One bill the state has proposed, already passed by the Senate and making its way through the House, would create a prescription drug affordability board to review prices of drugs sold in the state and set payment limits. The board would be responsible for ensuring the savings are passed on to consumers, Kaiser Health News reported. 

A drug would qualify for an affordability review if its price increases by more than 10 percent per year or exceeds either $30,000 per year per person for brand-name drugs or $100 per month per person for generic drugs. Patients and consumer advocates could also nominate drugs for an affordability review.  

Under the bill, which is expected to pass, the board would be allowed to set payment limits for 12 drugs per year. 

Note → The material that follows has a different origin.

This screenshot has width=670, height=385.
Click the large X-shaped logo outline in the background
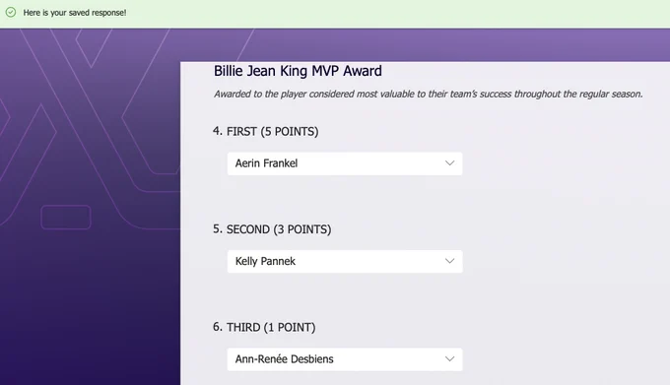[x=90, y=128]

But the Colorado BioScience Association has warned that setting payment limits could reduce funding for new pharmaceutical discoveries, Kaiser Health News reported. Hospital and pharmacy groups in the state have also opposed the bill, and the pharmaceutical industry has threatened not to sell prescription drugs facing payment limits in Colorado. 

"Creating a board of unelected bureaucrats with the authority to arbitrarily decide what medicines are worth and what medicines patients can get would be a disaster for patients," Hannah Loiacono, a spokesperson for the Pharmaceutical Research and Manufacturers of America, the drug industry's top lobbying group, told Kaiser Health News

In addition to the bill, the Colorado governor's office is launching a tool July 1 that is embedded in EHRs and allows physicians and other prescribers to see how much patients with either public or private health insurance would have to pay for a certain drug. 

Colorado is also pursuing contracts with drugmakers that would link drug prices to the effectiveness of the drugs, Kaiser Health News reported. Additionally, the state has approved importing drugs from Canada at lower costs. It estimates Canadian imports would reduce costs for 50 common drugs by 63 percent. 

State officials have estimated the combined impact of Colorado's drug-pricing measures could save state residents 20 percent to 40 percent in out-of-pocket prescription drug expenses, Kaiser Health News reported.